Start of Supplied records

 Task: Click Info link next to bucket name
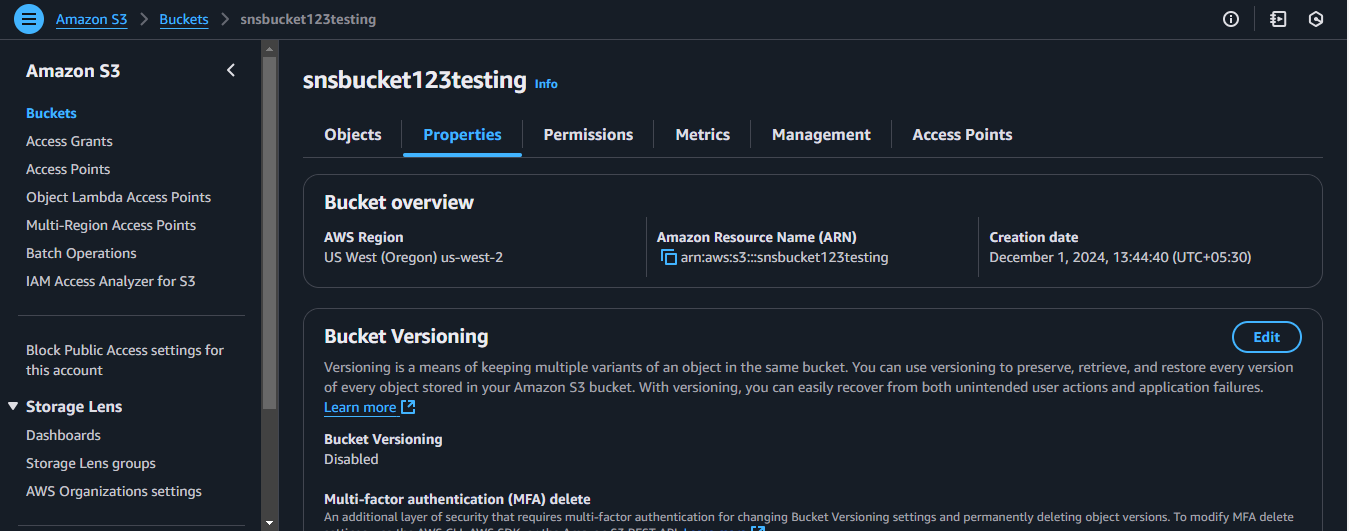point(546,84)
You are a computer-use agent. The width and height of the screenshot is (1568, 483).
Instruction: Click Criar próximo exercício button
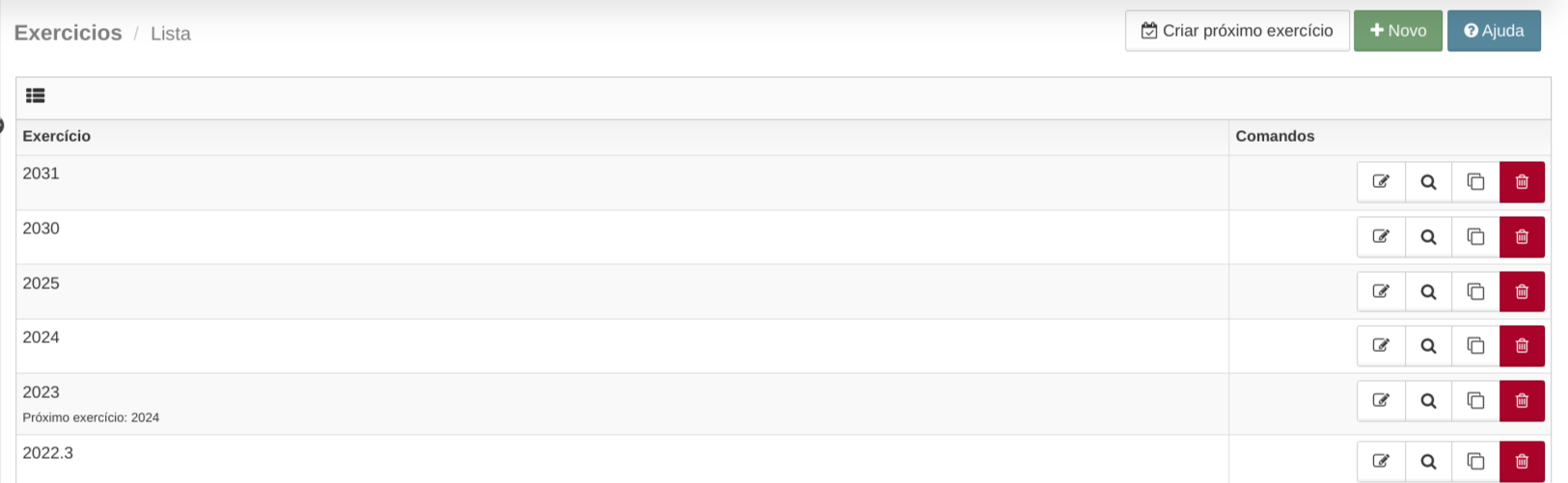(1237, 31)
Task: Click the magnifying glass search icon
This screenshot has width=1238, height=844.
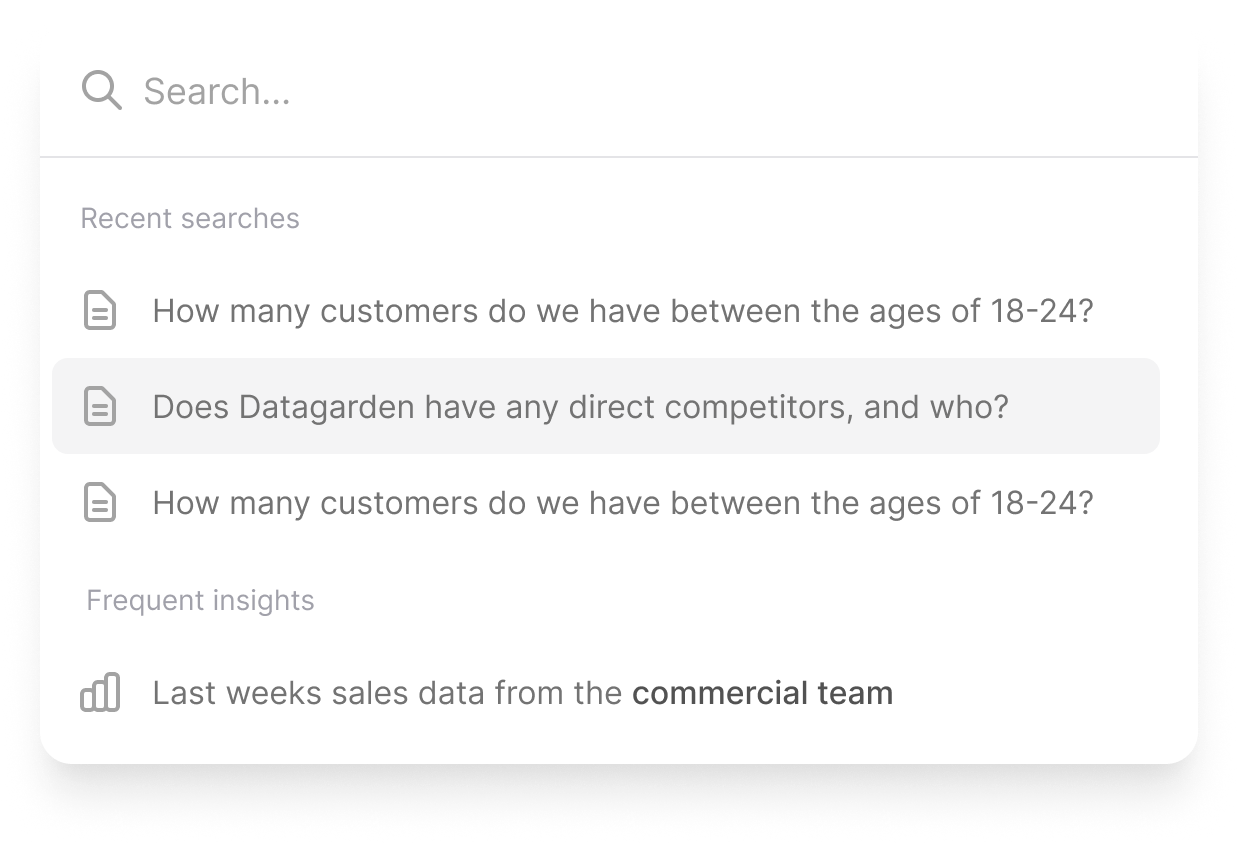Action: 101,91
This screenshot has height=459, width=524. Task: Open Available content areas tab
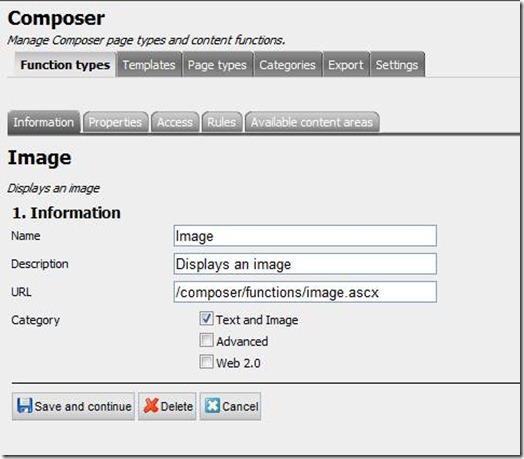(x=312, y=122)
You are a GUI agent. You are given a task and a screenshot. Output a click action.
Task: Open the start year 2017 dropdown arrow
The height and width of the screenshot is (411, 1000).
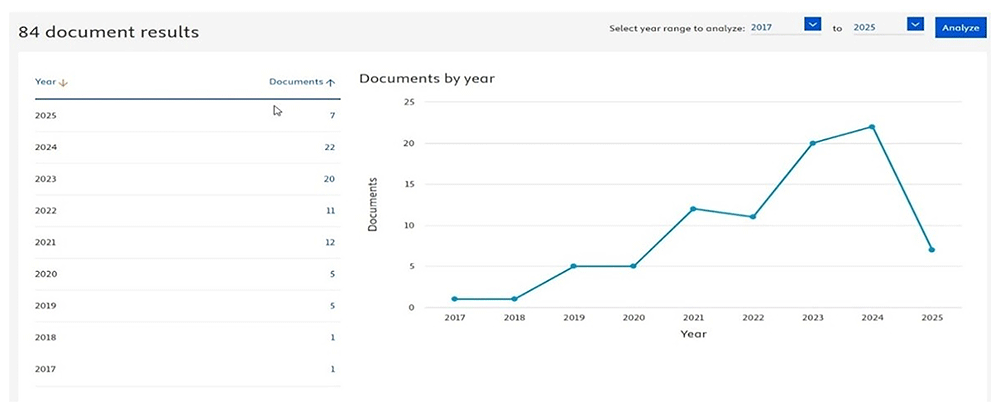[x=812, y=24]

End of Supplied records

Where the data contains images, drop them and print the rest exactly.

 Task: Click Info link next to bucket name
point(546,84)
You are a computer-use agent. The width and height of the screenshot is (1568, 483).
Instruction: Click Criar próximo exercício button
(1237, 31)
Task: Click the magnifying glass search icon
This screenshot has width=1238, height=844.
Action: 101,91
This screenshot has height=459, width=524. Task: Open Available content areas tab
(x=312, y=122)
You are a GUI agent. You are given a task and a screenshot. Output a click action.
Task: Open the start year 2017 dropdown arrow
The height and width of the screenshot is (411, 1000).
[x=812, y=24]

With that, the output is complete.